Halloran’s Orchard. Marie doesn’t remember her great grandparents having it, it was her uncle paddy who ran it. Massive orchard went all the way to Pouladuff rd., with many people employed to pick apples. After Marie’s grandmother got married first she work in the orchard, her husband was a plaster. Originally grandmother was meant to marry a farmer from Ballygarvan, but she was already going out with what would turn out to be her husband and had no intention of marrying famer her parents had matched her with. Great-grandfather told her that all she would get from him in that case is a pair of grey horses to pull her carriage on the wedding day and nothing else. Never got her dowry. So she was the poor one of the family. But it came to her later, one of the Halloran’s that lived by the park died without a will, he was never married, to sell his property every member had to sign, grandmother told not to sign but said ‘what my father never gave me I don’t want’ and she signed it.

0.15.14 - 0.17.08

The city was a million miles away to them, only went in to get shoes and they mostly came from England or hand-me-downs. England had better way of getting things even though it wasn’t too much different there.

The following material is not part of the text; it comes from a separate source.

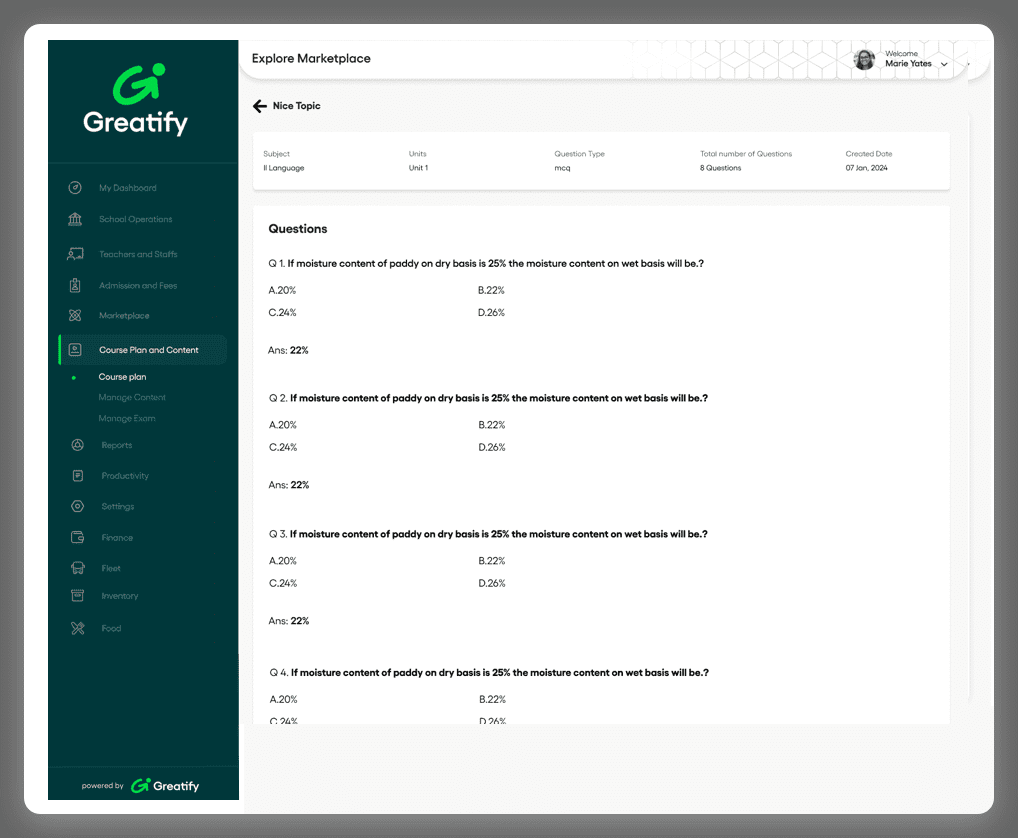Open Manage Exam submenu item
Viewport: 1018px width, 838px height.
point(127,419)
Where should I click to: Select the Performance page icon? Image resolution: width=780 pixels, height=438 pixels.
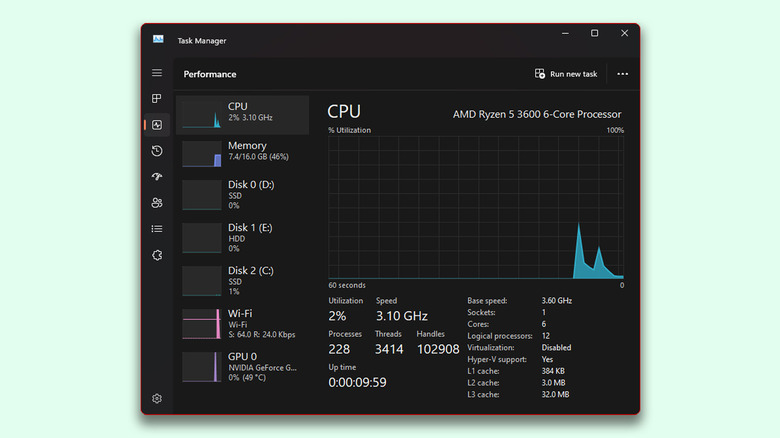(157, 125)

Marie’s grandaunt was a very holy person, the night Cork city burned they left the animals from the mart loose, which led to a bull going own Friars walk with its chains hanging and rattle, Marie’s Grandaunt thought it was the devil coming out of hell.

0.17.09 - 0.22.40

There was loads of children on Friars walk, they all played down Friary gardens. The Davis’ had nine girls and for boys, the Duggan’s had ten. All big massive families all Marie’s age, all played together. Games they played: Gobs a game with stones, flick stones/pebbles in the air and catch them on back of hand, the gobs had names ska one and ska two, Marbles or glassy alleys, Picky, and skipping. Recites some skipping rhymes. Loads of rhymes like that. I the summer they would be in their bare feet. Marie thinks they had better childhood than today, better memories than looking at a phones and tablets. Marie thinks Those devices aren’t good for kids, but they need to use them for school. They would play with twine and make pattern from twisting, like the gate and baby’s cradle. Her uncle in Midleton was a tailor, he saved all the reels for her, she would put four tack in them and put thread around and keep flicking them over the tacks and you would have a big rope. Collecting scraps was also big. There would be murder over them, robbing them and everything.

0.22.41 - 0.23.00

Marie had two older brothers, Teddy died of cancer at forty three, and the other is still alive and is eighty, he thought out in C.I.T

0.23.01 - 0.00.00

Food growing up. They saw meat on Sunday, maybe a shoulder of bacon. Plenty of potatoes, vegetables and rice. They could make rice pudding some days. They would have porridge in the morning. You would have to be sick top get an egg. They would eye up the top of the fathers boiled egg and fight over it. Mother would get the bones out of the butcher on Saturday, boil them with vegetables and make a big pot of soup, which would last a few days. Back bones, her husband was never given back bones or bodice because they were country people, so when Marie married her father told her to get back bone with tail, Gerry came in from work he turned his nose up at it. He came round. Bought pigs head convinced husband to eat it, not too convinced, her father kept saying the ear is crispy. Tongue was delicious. Tripe and Drisseen, tripe cooked in milk and onions for a long time, drissenn on the other hand cooked very fast. It’s very good for your stomach. Children wouldn’t touch it.

0.25.45 - 0.27.01

Marie’s Husband, was from Ballincollaig out the country side in a cottage. He moved to Blackrock and they met in the boat club at a new year’s eve dance. Liam went to school with Marie’s husband Gerry in St. Joseph’s. Gerry’s mother wouldn’t send him to Blackrock because she would see the pupils smoking over the wall by the house and see said ‘you’re not going down there, you’ll only learn to smoke down there’ so he had to go to the mardyke all the way from Blackrock. They had to be left off early for lunch so they could get home on the 12.15 bus and back in to school after lunch at 1.30(7km each way).


0.27.01 - 0.36.25

Friars Walk cont. Tory top lane ran at the side of the where the Marian chemist is now. The ex-servicemen’s cottages were in friary gardens. At the end where the bungalows are is where the lane turned off. Johnny Crowley had a market garden there and fed pigs. Bella Dunne her mother Kitty Paul and their donkey was so hungry that it ate the door of the shed. Where Connolly road side of the park was called the field, they played there. Barbed wire divvied it from the graveyard, little bit down was McCloughan’s cottage, then Neville’s slaughter house next to another Halloran. By the front of the graveyard there was a big red brick building with toilets and a water font. All countryside, no house after that. Barrett’s on friars walk off Derrynane Rd?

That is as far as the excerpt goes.